• **Texte présenté**:
Ce premier jalon planté sur sa route, Barellaï se remit en campagne, et, pendant trente ans, ce courageux pionnier n’a pas cessé de parcourir l’Italie, multipliant partout les conférences et les entretiens particuliers ; animé, pour son œuvre, de la foi qui soulève les montagnes et voyant surgir derrière lui, comme par enchantement, les établissemens dont il recommandait la fondation. Plus heureux que la plupart des hommes de progrès, Barellaï a pu voir avant sa mort son œuvre accomplie[1]. Plus de vingt hôpitaux marins s’élèvent aujourd’hui sur les côtes d’Italie[2]. En vingt-trois ans, cinquante-deux mille enfans y ont été admis, et la plupart d’entre eux y ont trouvé la guérison.

La France a mis plus de temps que l’Italie à entrer dans la voie que l’Angleterre leur avait montrée, et ce n’est pas à l’impulsion scientifique ou médicale qu’elle a obéi. C’est en vain que le docteur Sarraméa, de Bordeaux, avait devancé Barellaï et proposé, en 1850, au gouvernement de fonder, sur les bords du bassin d’Arcachon, une colonie maritime et agricole destinée aux jeunes détenus lymphatiques, scrofuleux ou tuberculeux ; sa généreuse pensée n’avait trouvé aucun appui et s’était éteinte sans retentissement. Il a fallu, pour la réaliser, la charité ingénieuse de quelques femmes de bien et leur initiative persévérante.

La première en date fut une protestante, Coraly Hinsch. En 1832, elle habitait Cette et se consacrait tout entière à ses pauvres coreligionnaires, aux indigens de l’église évangélique qui venaient là prendre des bains de mer. Frappée du nombre considérable de scrofuleux qui se trouvaient parmi eux et des effets inespérés que produisait sur eux le traitement marin, elle entreprit d’en étendre les bienfaits à un plus grand nombre d’enfans et parvint à faire partager son ardeur à son entourage. Il lui fallut quinze ans d’efforts pour se procurer les fonds nécessaires à la fondation d’un petit hôpital de vingt-quatre lits qui fut construit en 1847. Les comités de l’Hérault lui vinrent en aide ; ils continuèrent son œuvre et, de 1847 à 1878, neuf mille personnes des deux sexes furent soignées dans le sanatorium qu’elle avait créé.

Il existe maintenant, à Cette, trois établissemens recevant des (1)

  1. Giuseppe Barellaï est mort en 1881, à l’âge de soixante-quatorze ans.
  2. Vareggio, Livourne, Voltri, Sestri-Levante, Porto d’Anzio, Rimini, Lido, Nervi, Celle, Bocca d’Arno, Fano, Riccione, Porto-San-Stefano, San-Benedetto del Tronto, Cecina, Barletta, Pesaro, San-Cesaria, Naples, Palerme et Cagliari.

• **Matériel recueilli**:
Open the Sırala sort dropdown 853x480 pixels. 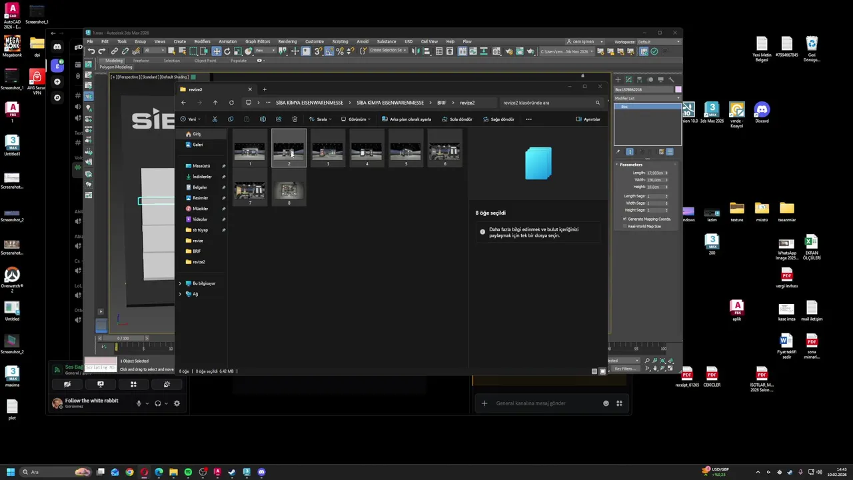[x=321, y=119]
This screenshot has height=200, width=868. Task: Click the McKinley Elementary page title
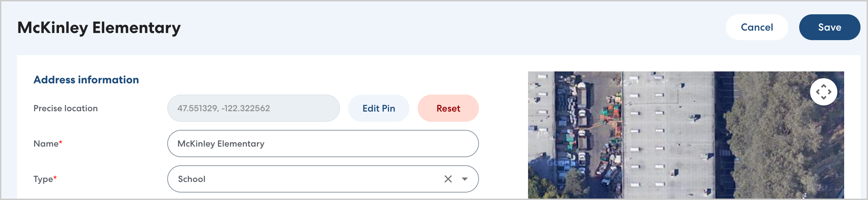pyautogui.click(x=99, y=28)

• **Consigne 1**: Recopiez fidèlement l'extrait sur les hôpitaux marins. Commencez aux mots « 1. Giuseppe Barellaï » et arrêtez-vous après « Palerme et Cagliari. ».
• **Consigne 2**:
Dites si chacune des affirmations suivantes concorde avec l'extrait sur les hôpitaux marins. Répondez par oui ou par non et citez les mots du texte qui permettent de trancher.
(a) Le docteur Sarraméa a soumis sa proposition au gouvernement en 1850.
(b) Le petit hôpital fondé grâce à Coraly Hinsch comptait quarante lits.
(c) Barellaï est mort avant de voir son œuvre accomplie.

• **Résultat 1**:
1. Giuseppe Barellaï est mort en 1881, à l’âge de soixante-quatorze ans.
  2. Vareggio, Livourne, Voltri, Sestri-Levante, Porto d’Anzio, Rimini, Lido, Nervi, Celle, Bocca d’Arno, Fano, Riccione, Porto-San-Stefano, San-Benedetto del Tronto, Cecina, Barletta, Pesaro, San-Cesaria, Naples, Palerme et Cagliari.

• **Résultat 2**:
(a) Oui : « proposé, en 1850, au gouvernement de fonder »
(b) Non : « un petit hôpital de vingt-quatre lits »
(c) Non : « Barellaï a pu voir avant sa mort son œuvre accomplie »